■ **WHAT THIS TASK INVOLVES**
In the entries below, every line that contains "Open" must be located and copied.

■ **EXTRACTED INFORMATION**
===
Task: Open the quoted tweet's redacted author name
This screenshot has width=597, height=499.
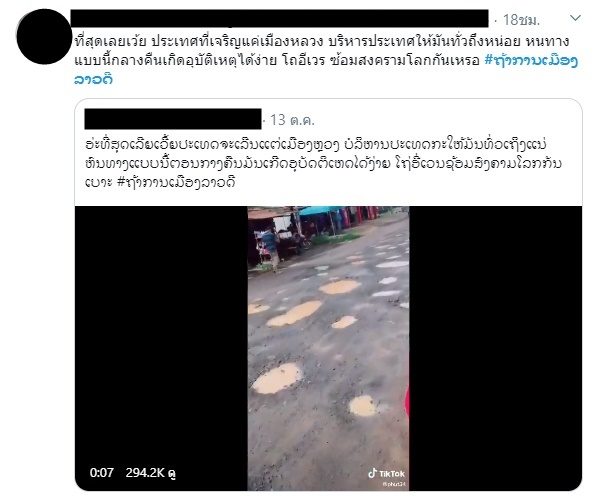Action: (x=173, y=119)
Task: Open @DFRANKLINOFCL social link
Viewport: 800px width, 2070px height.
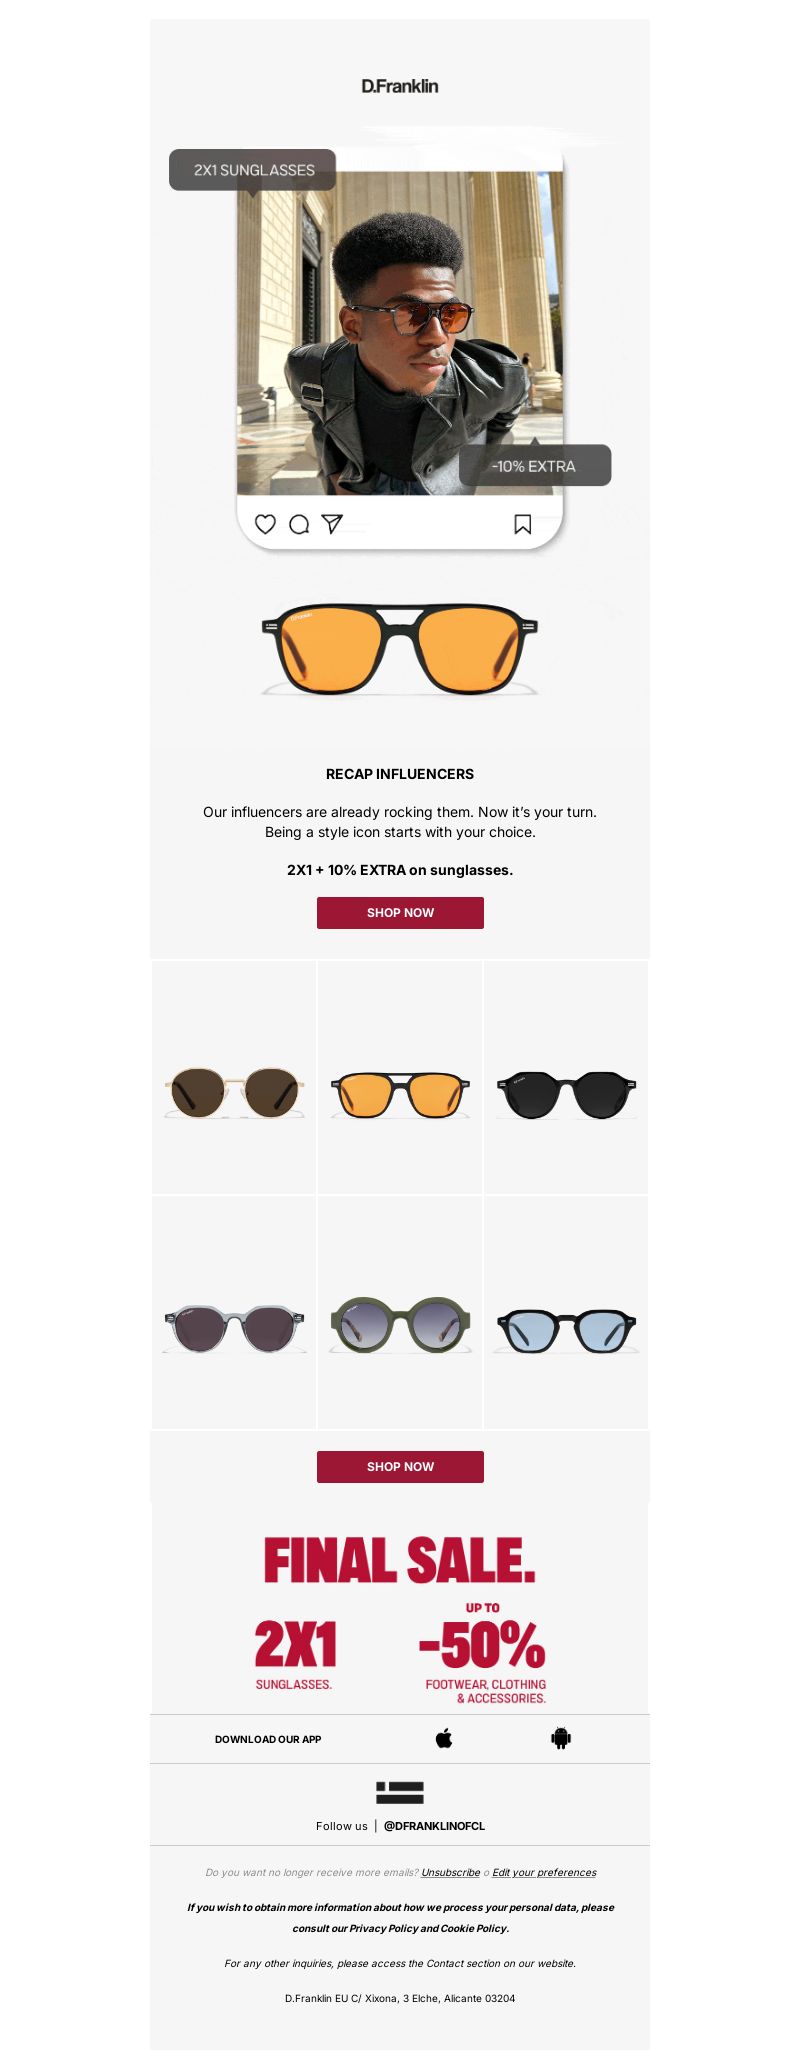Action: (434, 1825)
===
■ **OUTPUT BELOW**
Task: Open the quoted tweet's redacted author name
Task: Open @DFRANKLINOFCL social link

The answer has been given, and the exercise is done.